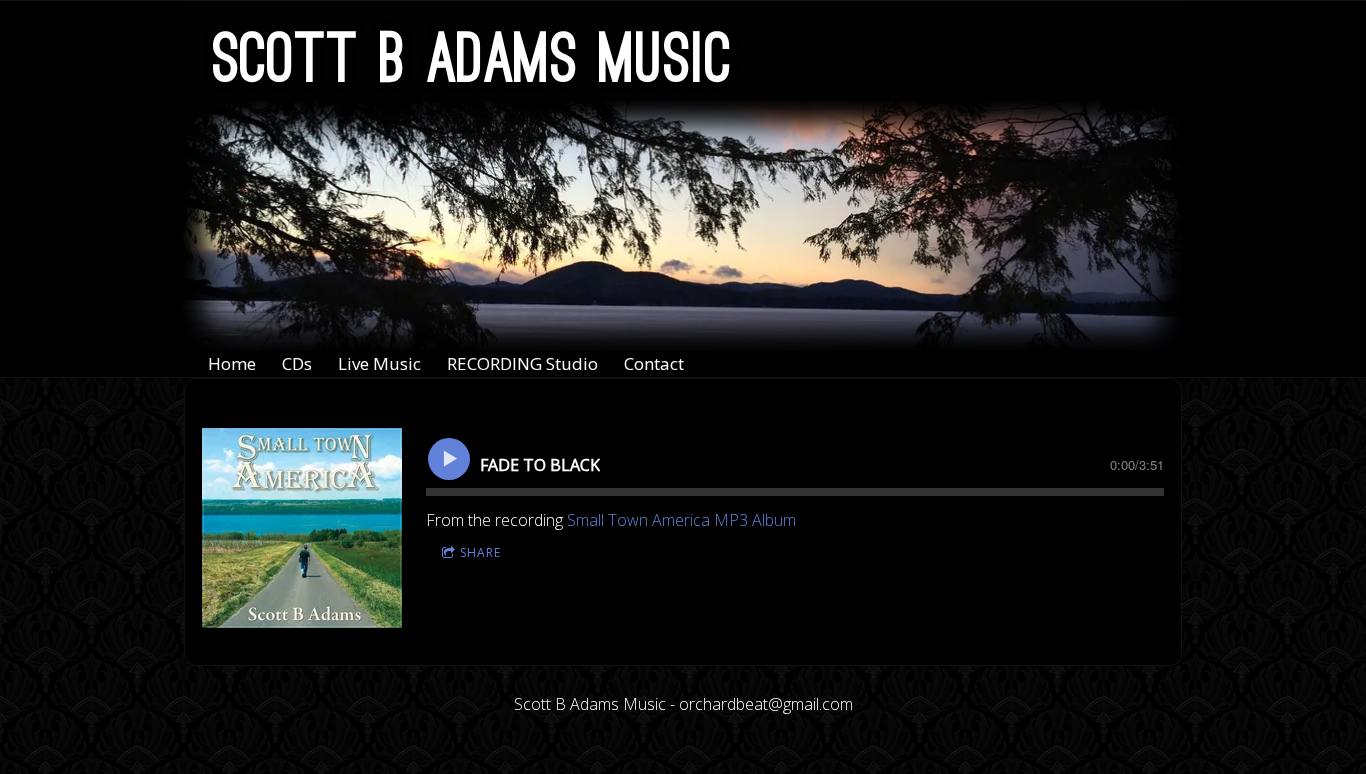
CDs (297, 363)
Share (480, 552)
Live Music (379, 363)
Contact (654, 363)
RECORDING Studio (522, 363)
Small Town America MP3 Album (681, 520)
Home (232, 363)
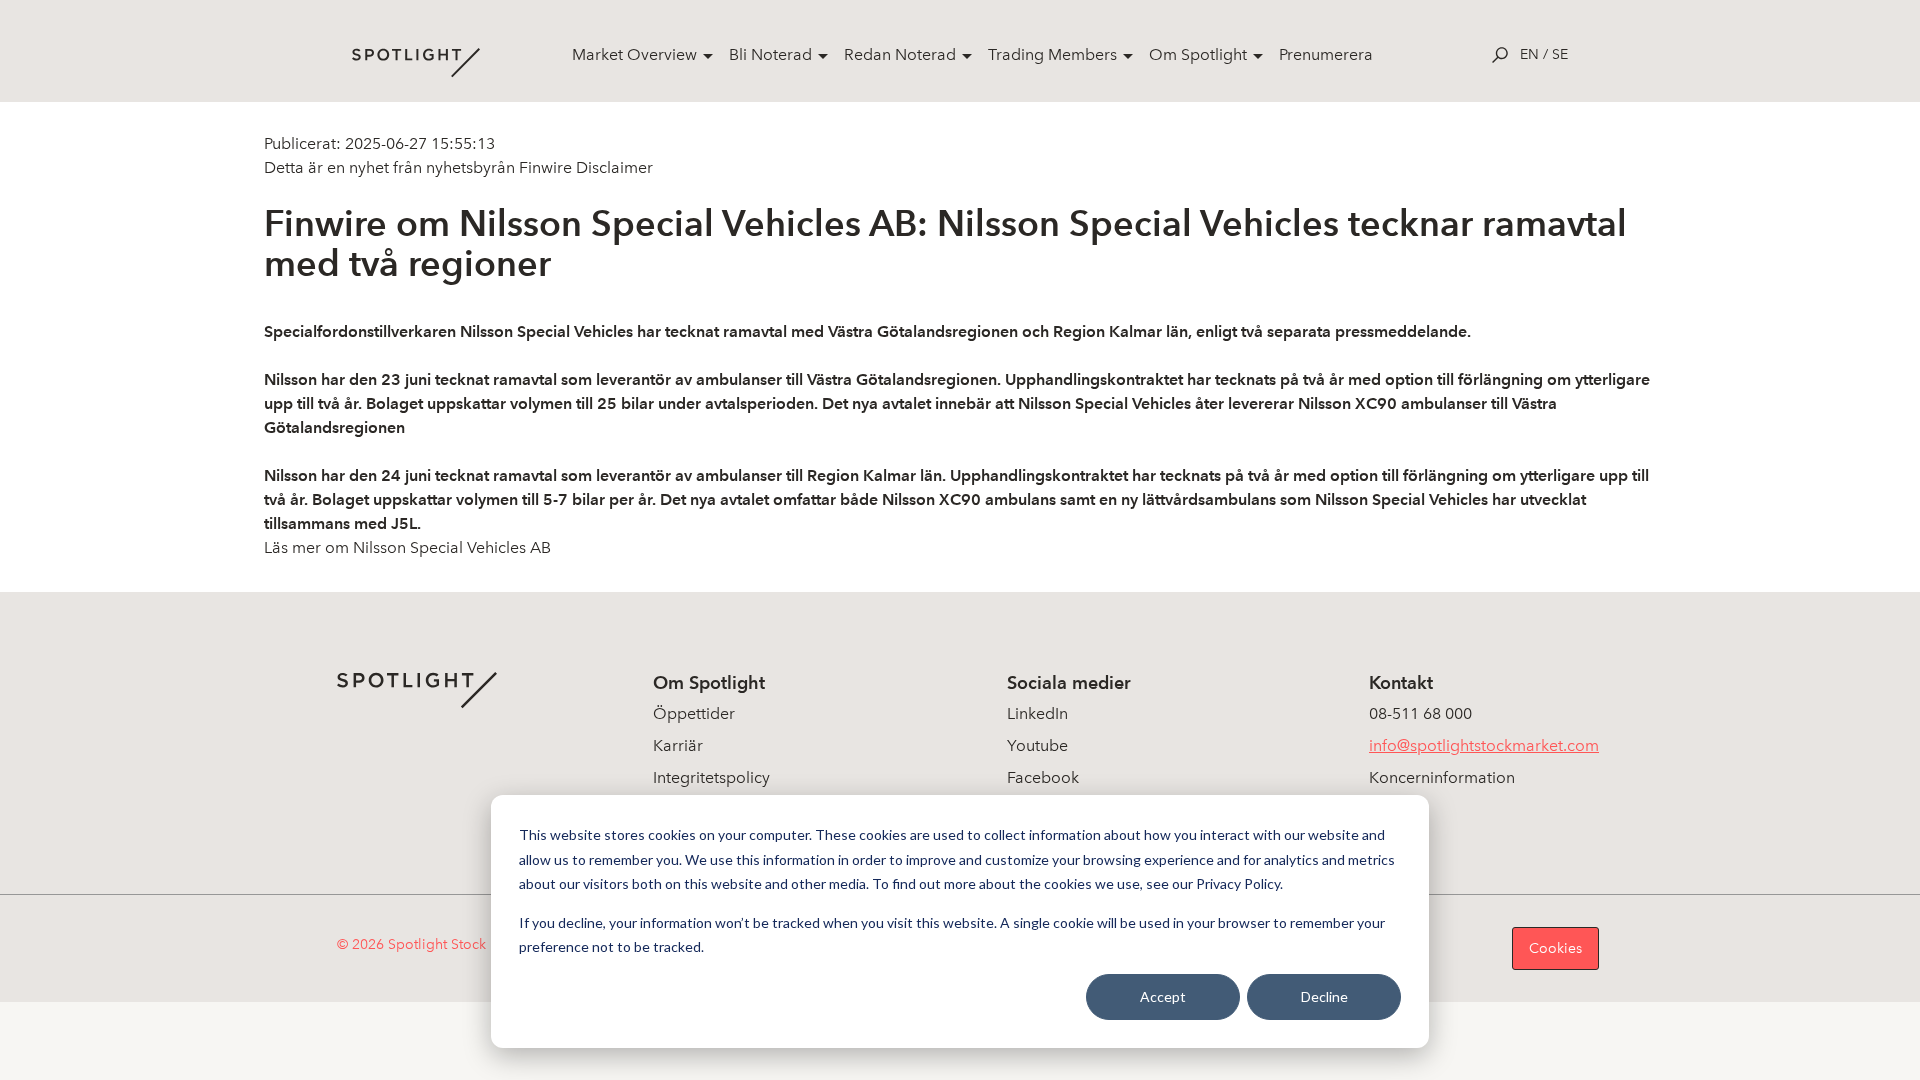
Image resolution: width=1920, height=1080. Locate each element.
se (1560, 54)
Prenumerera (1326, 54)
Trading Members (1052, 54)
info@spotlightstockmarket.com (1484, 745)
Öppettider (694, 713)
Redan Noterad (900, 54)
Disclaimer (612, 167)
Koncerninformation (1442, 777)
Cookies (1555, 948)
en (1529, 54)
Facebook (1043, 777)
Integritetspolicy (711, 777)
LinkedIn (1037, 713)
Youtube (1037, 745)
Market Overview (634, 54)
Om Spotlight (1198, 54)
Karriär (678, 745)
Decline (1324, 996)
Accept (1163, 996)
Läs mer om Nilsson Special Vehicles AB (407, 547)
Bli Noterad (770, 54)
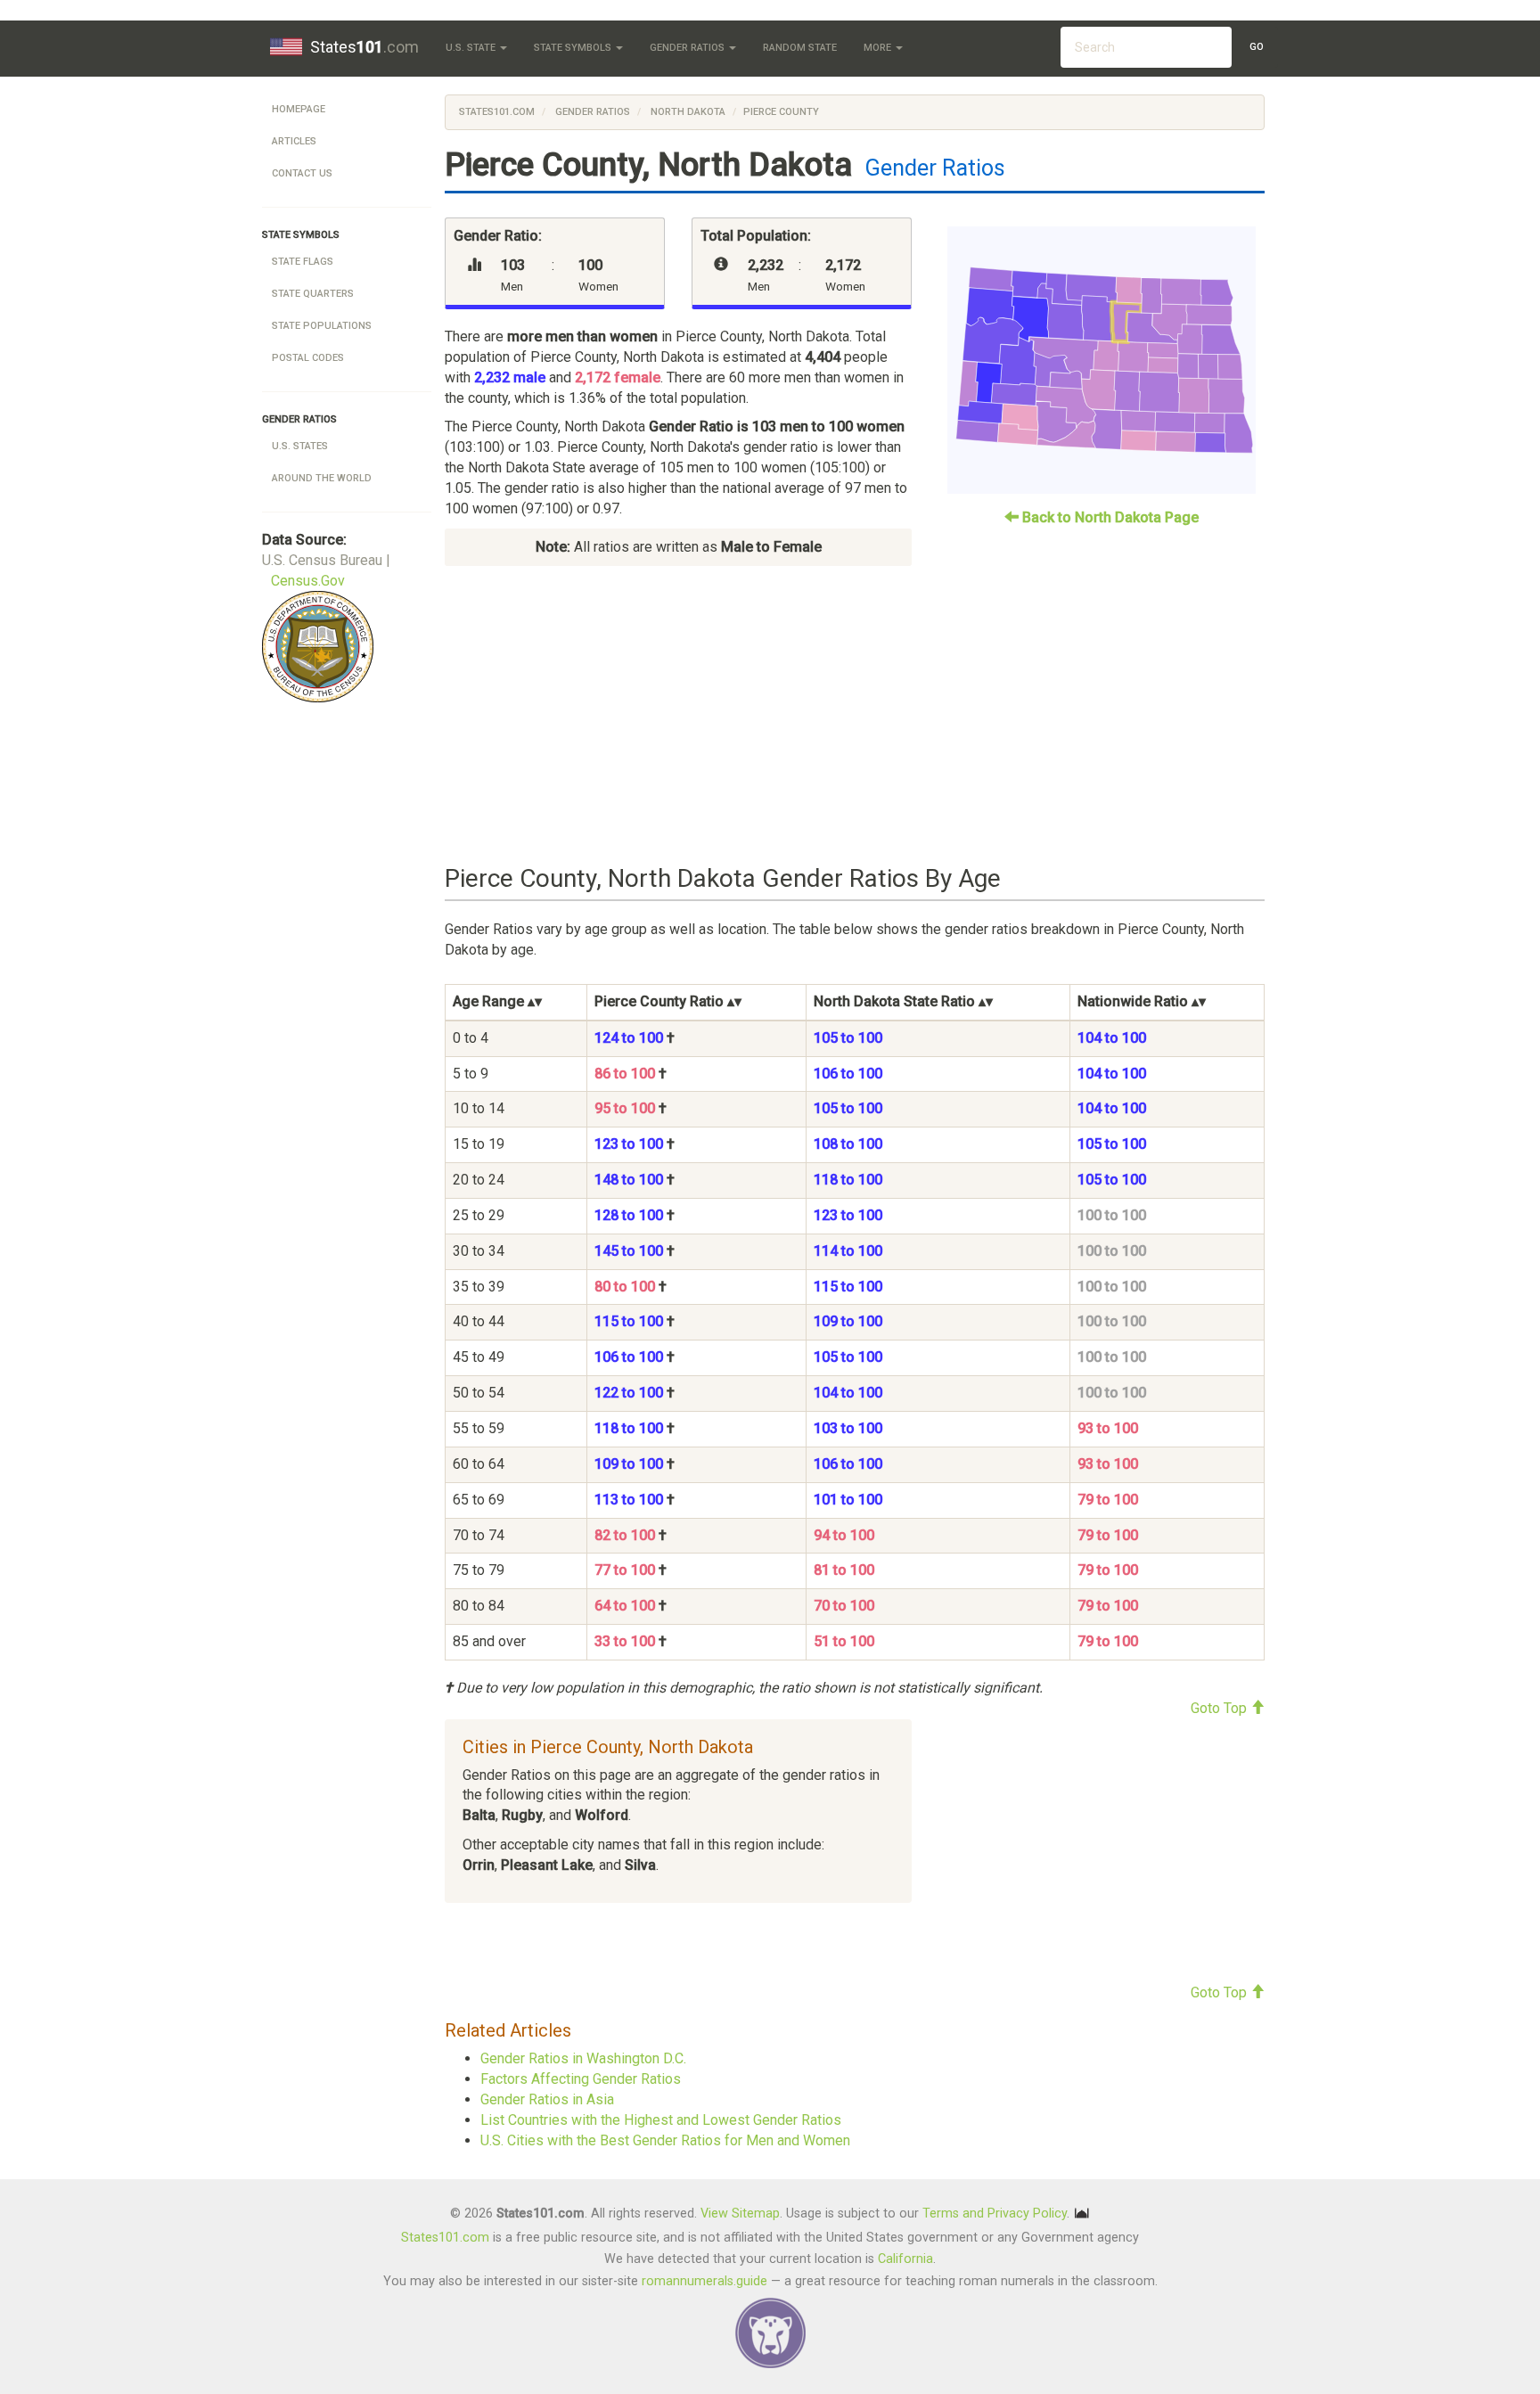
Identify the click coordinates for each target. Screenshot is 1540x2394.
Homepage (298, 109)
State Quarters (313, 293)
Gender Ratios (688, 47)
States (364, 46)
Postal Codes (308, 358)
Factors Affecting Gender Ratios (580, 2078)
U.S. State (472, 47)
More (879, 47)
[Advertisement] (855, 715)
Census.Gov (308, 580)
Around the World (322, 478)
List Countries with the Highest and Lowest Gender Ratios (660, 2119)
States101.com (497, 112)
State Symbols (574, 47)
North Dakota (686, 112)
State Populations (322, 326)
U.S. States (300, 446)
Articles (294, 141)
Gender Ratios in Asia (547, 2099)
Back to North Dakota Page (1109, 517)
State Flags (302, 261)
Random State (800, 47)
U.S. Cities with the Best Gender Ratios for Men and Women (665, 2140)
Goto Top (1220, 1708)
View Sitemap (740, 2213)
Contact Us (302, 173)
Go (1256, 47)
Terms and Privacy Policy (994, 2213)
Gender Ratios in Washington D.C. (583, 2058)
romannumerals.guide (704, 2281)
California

━━━━━━━━━━━━━━━━━━━━━━━━━━━━━━

The answer should consist solely of the lines from the one that contains "Around the World (322, 478)" through the end of the material above, copied exactly.

Around the World (322, 478)
List Countries with the Highest and Lowest Gender Ratios (660, 2119)
States101.com (497, 112)
State Symbols (574, 47)
North Dakota (686, 112)
State Populations (322, 326)
U.S. States (300, 446)
Articles (294, 141)
Gender Ratios in Asia (547, 2099)
Back to North Dakota Page (1109, 517)
State Flags (302, 261)
Random State (800, 47)
U.S. Cities with the Best Gender Ratios for Men and Women (665, 2140)
Goto Top (1220, 1708)
View Sitemap (740, 2213)
Contact Us (302, 173)
Go (1256, 47)
Terms and Privacy Policy (994, 2213)
Gender Ratios in Washington D.C. (583, 2058)
romannumerals.guide (704, 2281)
California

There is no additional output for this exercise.